[Data excerpts]
▶

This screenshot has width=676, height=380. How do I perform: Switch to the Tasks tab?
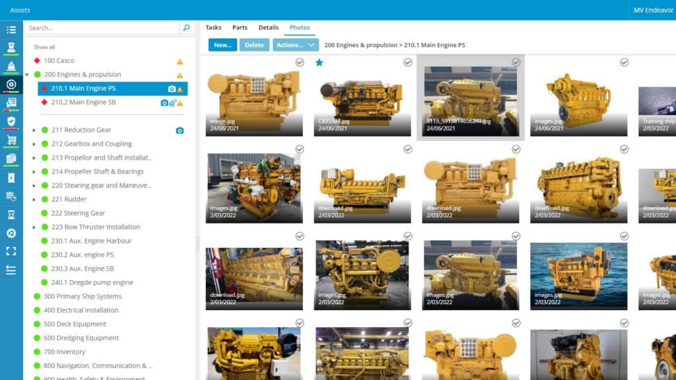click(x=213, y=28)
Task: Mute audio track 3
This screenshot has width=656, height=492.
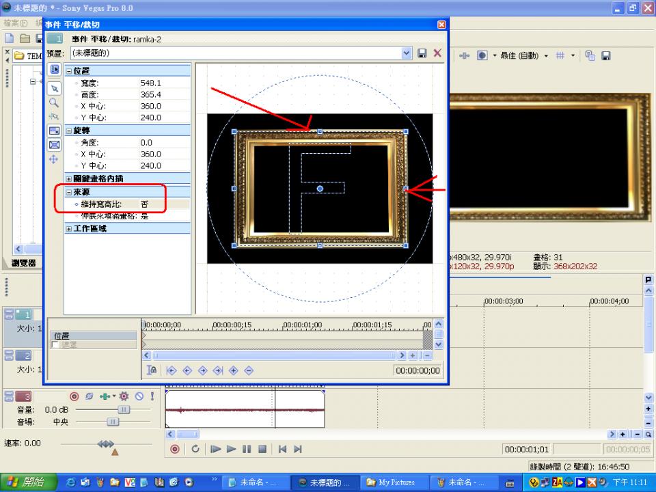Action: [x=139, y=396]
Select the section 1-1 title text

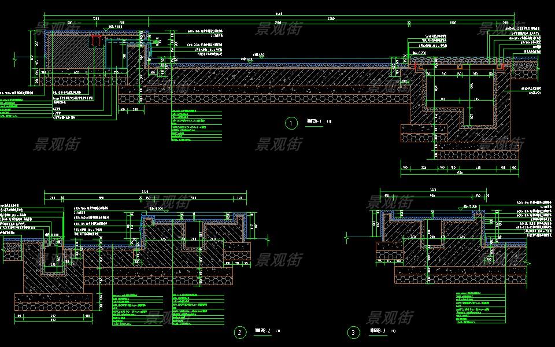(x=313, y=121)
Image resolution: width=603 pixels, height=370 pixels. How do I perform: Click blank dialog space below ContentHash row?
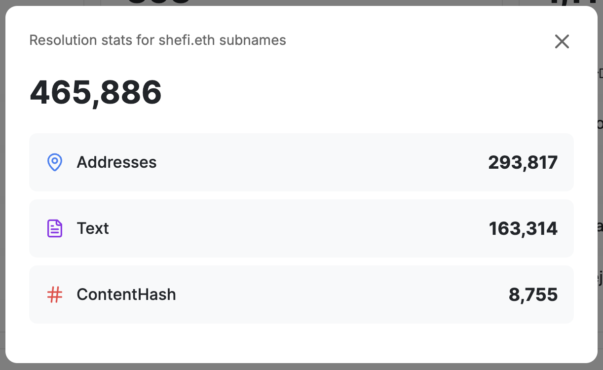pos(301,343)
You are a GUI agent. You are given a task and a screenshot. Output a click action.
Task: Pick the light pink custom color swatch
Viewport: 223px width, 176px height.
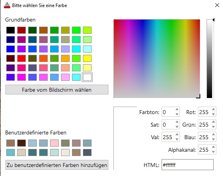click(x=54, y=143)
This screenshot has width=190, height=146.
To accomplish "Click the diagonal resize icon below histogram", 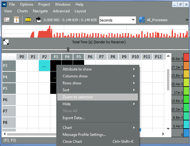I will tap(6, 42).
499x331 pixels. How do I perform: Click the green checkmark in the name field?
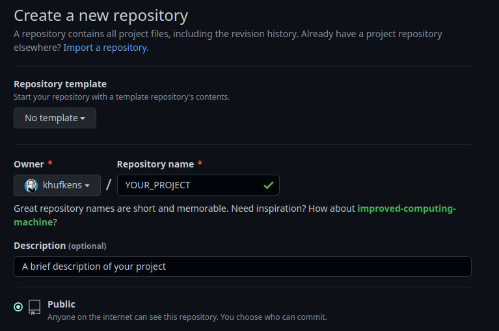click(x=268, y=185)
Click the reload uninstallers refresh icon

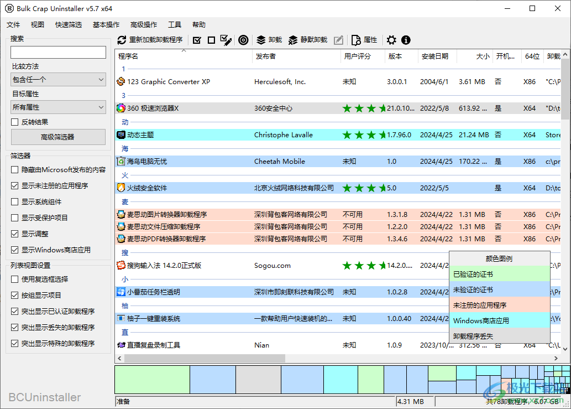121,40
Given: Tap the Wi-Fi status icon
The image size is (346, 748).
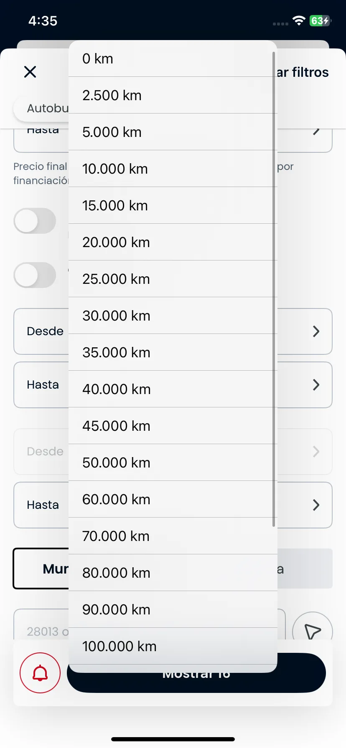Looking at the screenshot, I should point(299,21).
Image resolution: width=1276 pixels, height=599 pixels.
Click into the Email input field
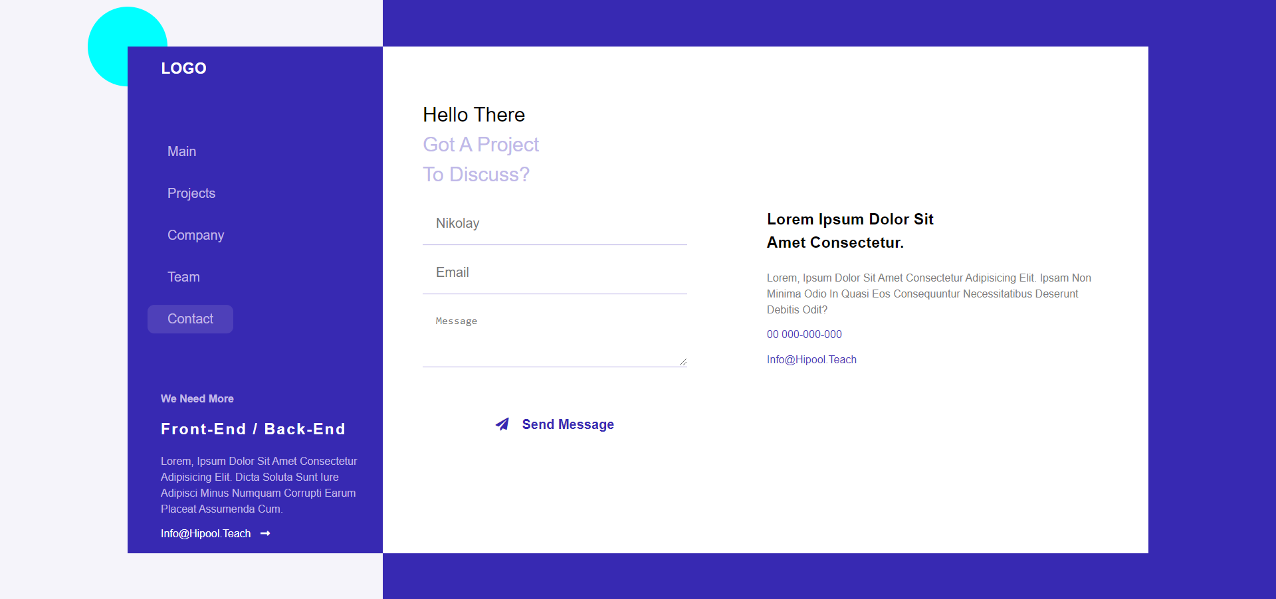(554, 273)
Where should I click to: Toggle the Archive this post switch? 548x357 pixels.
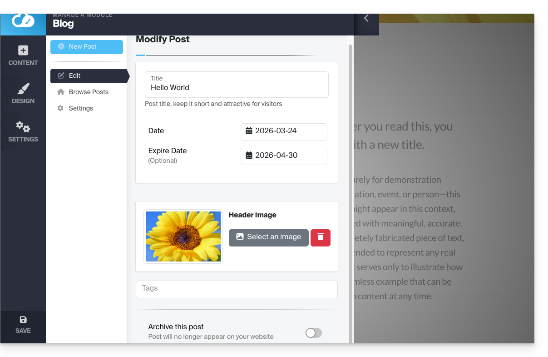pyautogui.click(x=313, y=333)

◀
▶

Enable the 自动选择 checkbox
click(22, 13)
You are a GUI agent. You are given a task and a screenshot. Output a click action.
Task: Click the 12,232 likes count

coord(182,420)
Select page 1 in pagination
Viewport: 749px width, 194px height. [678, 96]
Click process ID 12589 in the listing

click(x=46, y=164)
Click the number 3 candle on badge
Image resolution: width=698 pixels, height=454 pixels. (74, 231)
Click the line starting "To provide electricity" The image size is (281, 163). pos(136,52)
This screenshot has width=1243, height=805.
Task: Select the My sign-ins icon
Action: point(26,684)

◀
▶

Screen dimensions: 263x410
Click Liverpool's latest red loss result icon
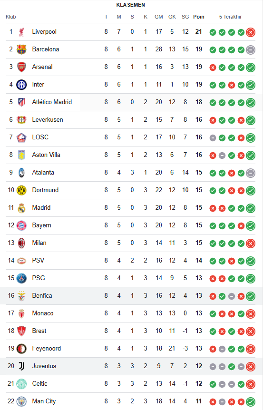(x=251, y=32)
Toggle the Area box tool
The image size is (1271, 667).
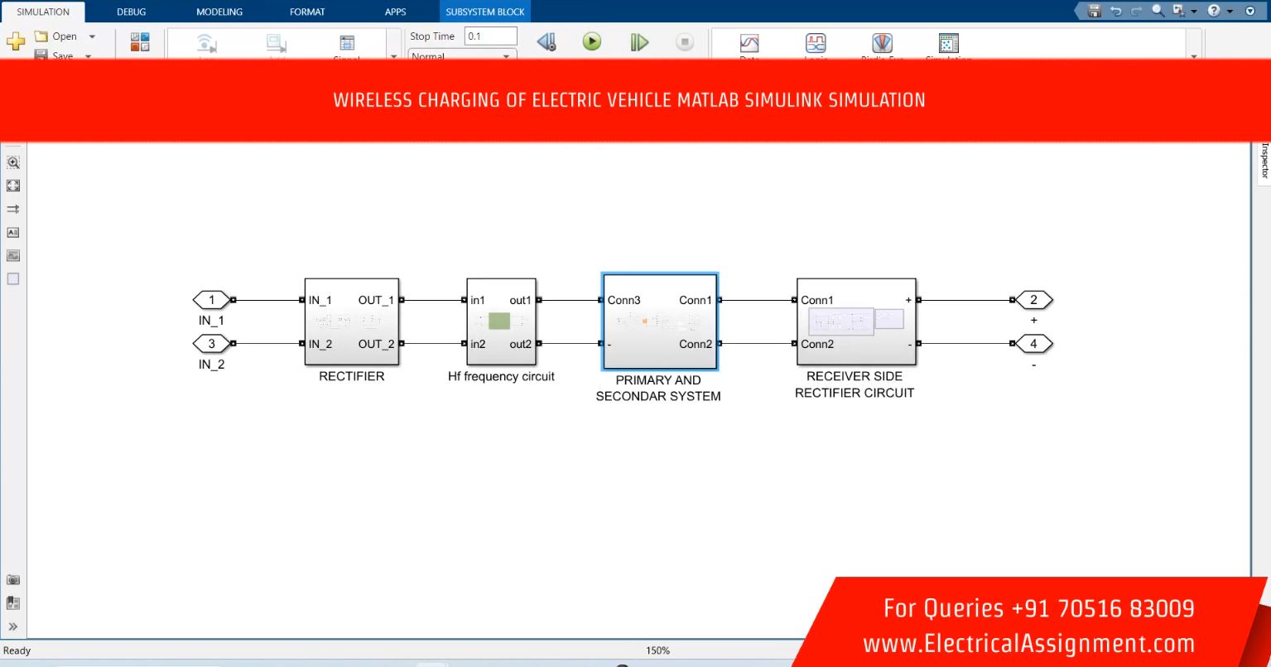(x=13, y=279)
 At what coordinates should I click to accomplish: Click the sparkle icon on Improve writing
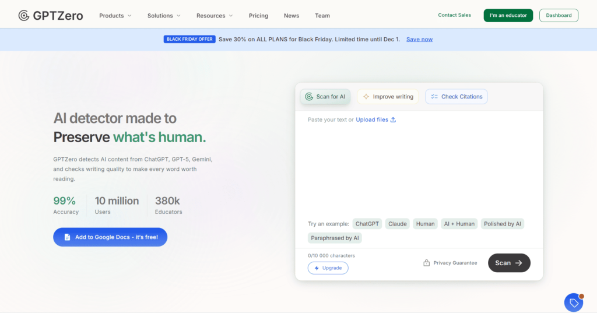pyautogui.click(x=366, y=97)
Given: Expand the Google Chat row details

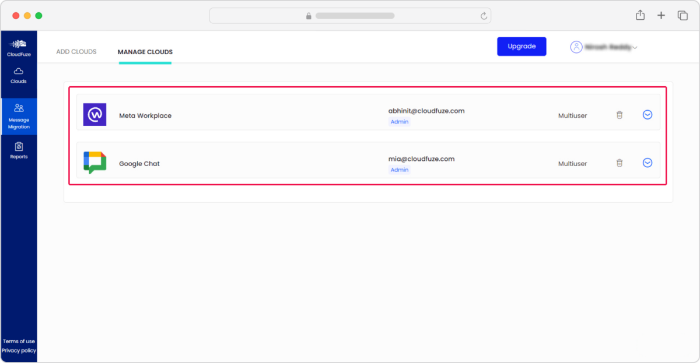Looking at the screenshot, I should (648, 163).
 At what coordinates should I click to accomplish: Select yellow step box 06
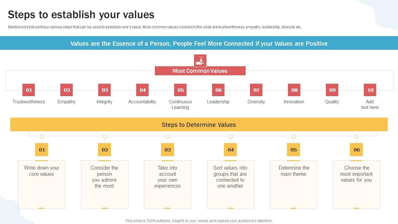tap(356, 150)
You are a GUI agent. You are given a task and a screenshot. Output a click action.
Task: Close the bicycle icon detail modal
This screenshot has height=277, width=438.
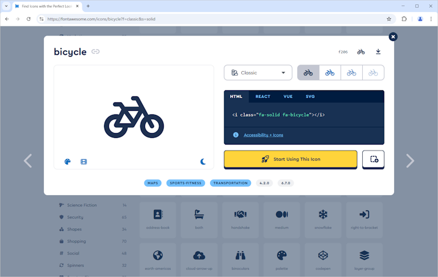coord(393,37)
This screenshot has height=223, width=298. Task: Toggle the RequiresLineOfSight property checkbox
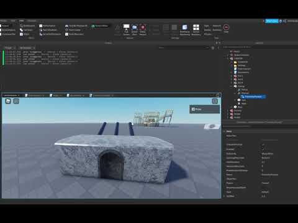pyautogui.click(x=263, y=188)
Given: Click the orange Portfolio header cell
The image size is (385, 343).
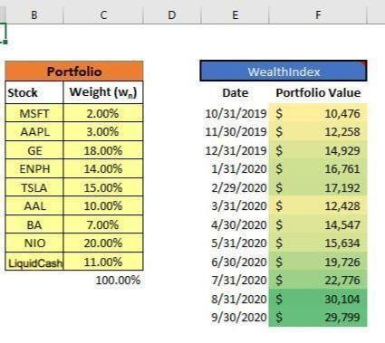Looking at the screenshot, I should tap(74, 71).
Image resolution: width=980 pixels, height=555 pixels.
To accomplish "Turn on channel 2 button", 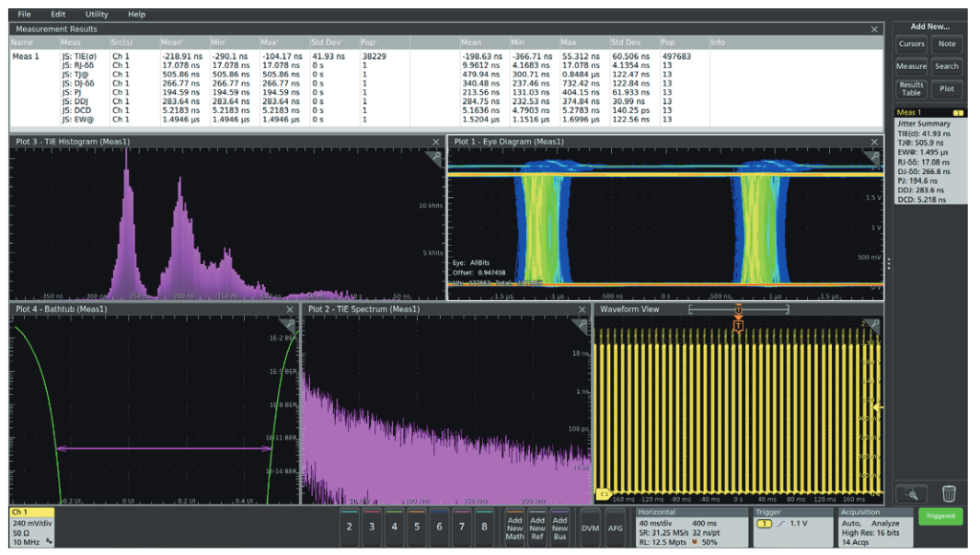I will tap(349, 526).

◀

Look above for the line with "This screenshot has width=676, height=380." and the line with "Task: Pick the light pink custom color swatch". Copy them and every line between, exactly, but no pictures.

◆ EXERCISE RESPONSE:
This screenshot has width=676, height=380. How do I perform: Switch to the Tasks tab?
click(x=213, y=28)
Task: Mute audio track 3
This screenshot has width=656, height=492.
Action: [x=139, y=396]
Select the section 1-1 title text

(x=313, y=121)
Image resolution: width=603 pixels, height=370 pixels. How do I perform: Click blank dialog space below ContentHash row?
pos(301,343)
You are a GUI agent. You are given a task and a screenshot. Output a click action.
Task: Pick the light pink custom color swatch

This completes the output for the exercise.